WEYDEN, Rogier van der
(b. 1400, Tournai, d. 1464, Bruxelles)
Mary Altarpiece (Miraflores Altarpiece)c. 1440
Oil on oak panel, 71 x 43 cm (each)
Staatliche Museen, Berlin
The work consists of three separate panels of the same size arranged side by side, rigid and not in folding form. The original frame must have been constructed in a similar way to the present one, although probably not gold but the colour of the painted architectural arches, so that the real frame seemed like a continuation of the painted architectural framework, thus heightening the illusion, and creating (especially in the upper sections of the altarpiece) a perfect link between the painted archivolts and tracery spandrels and the real frame between them. Such combinations of real and painted framework structures, designed to increase the illusion, had already occurred in several works by Jan van Eyck.
In the Miraflores Altarpiece the painted architectural frames represent portals, and with their sculptural construction and tripartite form they are reminiscent of the portals of Gothic church architecture.
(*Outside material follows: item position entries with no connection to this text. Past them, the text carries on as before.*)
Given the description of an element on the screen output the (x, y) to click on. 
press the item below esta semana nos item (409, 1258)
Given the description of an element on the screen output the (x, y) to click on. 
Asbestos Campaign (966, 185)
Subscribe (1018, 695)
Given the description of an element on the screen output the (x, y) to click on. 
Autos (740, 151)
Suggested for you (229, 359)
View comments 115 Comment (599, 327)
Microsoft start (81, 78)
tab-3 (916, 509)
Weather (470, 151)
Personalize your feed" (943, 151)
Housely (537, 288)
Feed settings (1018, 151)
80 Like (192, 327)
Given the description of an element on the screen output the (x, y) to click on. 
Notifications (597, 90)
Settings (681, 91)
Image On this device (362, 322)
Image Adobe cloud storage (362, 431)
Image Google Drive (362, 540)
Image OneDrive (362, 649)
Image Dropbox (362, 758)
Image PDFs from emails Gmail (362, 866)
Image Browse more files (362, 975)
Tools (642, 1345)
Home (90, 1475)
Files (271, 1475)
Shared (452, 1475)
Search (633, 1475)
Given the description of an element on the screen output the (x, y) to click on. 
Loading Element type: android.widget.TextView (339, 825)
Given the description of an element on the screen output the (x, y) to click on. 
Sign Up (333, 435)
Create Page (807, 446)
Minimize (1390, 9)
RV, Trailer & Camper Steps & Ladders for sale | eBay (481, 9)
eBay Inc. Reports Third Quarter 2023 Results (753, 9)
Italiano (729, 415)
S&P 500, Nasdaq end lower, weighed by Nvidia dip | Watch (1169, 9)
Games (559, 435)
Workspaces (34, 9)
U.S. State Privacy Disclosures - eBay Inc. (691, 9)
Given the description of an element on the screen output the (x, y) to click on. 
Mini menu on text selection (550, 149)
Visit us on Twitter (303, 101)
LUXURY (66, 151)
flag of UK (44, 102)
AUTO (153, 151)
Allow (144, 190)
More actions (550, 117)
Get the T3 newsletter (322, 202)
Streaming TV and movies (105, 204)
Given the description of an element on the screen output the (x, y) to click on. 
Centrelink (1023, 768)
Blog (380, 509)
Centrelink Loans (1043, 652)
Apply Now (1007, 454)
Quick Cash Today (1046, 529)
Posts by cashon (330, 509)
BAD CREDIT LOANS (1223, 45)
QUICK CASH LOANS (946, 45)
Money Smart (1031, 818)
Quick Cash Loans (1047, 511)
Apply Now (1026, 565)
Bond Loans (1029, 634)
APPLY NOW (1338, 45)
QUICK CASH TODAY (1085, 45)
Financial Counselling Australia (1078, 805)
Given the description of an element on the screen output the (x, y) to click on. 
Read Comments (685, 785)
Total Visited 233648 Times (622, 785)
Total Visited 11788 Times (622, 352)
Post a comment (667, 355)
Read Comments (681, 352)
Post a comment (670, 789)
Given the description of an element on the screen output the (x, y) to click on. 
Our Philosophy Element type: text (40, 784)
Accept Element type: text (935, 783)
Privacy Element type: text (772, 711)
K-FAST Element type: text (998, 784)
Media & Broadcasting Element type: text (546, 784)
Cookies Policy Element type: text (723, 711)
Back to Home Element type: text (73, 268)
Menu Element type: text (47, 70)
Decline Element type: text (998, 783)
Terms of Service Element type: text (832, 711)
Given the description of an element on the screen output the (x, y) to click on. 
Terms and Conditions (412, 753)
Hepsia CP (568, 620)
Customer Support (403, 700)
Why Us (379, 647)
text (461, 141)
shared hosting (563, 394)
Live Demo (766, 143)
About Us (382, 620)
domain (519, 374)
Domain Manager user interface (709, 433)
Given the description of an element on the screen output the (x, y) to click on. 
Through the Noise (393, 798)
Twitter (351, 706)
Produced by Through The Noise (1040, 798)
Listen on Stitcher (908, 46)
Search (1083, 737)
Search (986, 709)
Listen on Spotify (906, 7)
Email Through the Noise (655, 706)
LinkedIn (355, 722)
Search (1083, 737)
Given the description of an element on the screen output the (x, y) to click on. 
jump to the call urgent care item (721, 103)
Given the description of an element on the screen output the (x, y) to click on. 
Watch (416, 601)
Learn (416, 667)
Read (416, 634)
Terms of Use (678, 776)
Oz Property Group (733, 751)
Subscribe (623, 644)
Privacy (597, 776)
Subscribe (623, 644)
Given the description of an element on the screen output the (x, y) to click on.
Convincingly designed as they are in detail, they are not a realistic reproduction of any actual place, but are settings for scenes representing important elements in the relationship between the Virgin Mary and Christ rather than historical events.
On the left, the Virgin Mary is praying to the son on her lap; the central panel is a Pietà in which, Christ's body on her lap, she mourns His death and suffering; to the right, the risen Christ appears to her in order to end her grief. The reliefs in the archivolts, showing other events from the lives of the Virgin Mary and Christ, accompany and comment on these scenes. They provide much more extensive narrative than the main scenes, showing their context in chronological order, running counter-clockwise and beginning at the apex of each archivolt.
Colour contributes a great deal to the complex programmatic content of the altarpiece. In contemporary painting of the time, and therefore in the work of Rogier, the colours of garments often convey meaning, but seldom so cogently as in the Miraflores Altarpiece. The colour of Mary's clothing, which differs from one panel to the next, is not only aesthetically effective and diversified, but also makes a fundamental symbolic statement: white is for the purity of the Virgin, red for her pain, blue for her faith - virtues for which the angels hovering above, as the text on their scrolls indicate, are bringing her crowns.
The figures in the Miraflores Altarpiece are slightly more delicate and less powerful than those of the Deposition (Prado, Madrid), an impression reinforced even by comparison of the spandrels in the tracery. This difference may be to do with the much smaller size of the Mary altarpiece, but it corresponds to a general tendency in Rogier's development. Its change in figure style is accompanied by a change in the depiction of faces, which have become slightly more abstract and less lifelike. It seems probable, then, that the Miraflores Altarpiece was painted later than the Deposition. Art historians long assumed that it had been painted before the Werl Altarpiece by the Master of Flémalle, dated 1438, because the gesture of the right hand of John the Baptist in the left-hand wing of that work (Prado, Madrid) was assumed to derive from the depiction of the risen Christ in the Miraflores altarpiece. However, the underdrawing clearly shows that the position of the hands was much altered in both figures during work on the paintings. Consequently, the artists must have been drawing on a common stock of workshop models to come up with their eventual solutions, and no chronological conclusions can be drawn. It seems most probable that King Juan commissioned the Mary altarpiece especially for his foundation of Miraflores, which would suggest that it was painted in the early 1440s.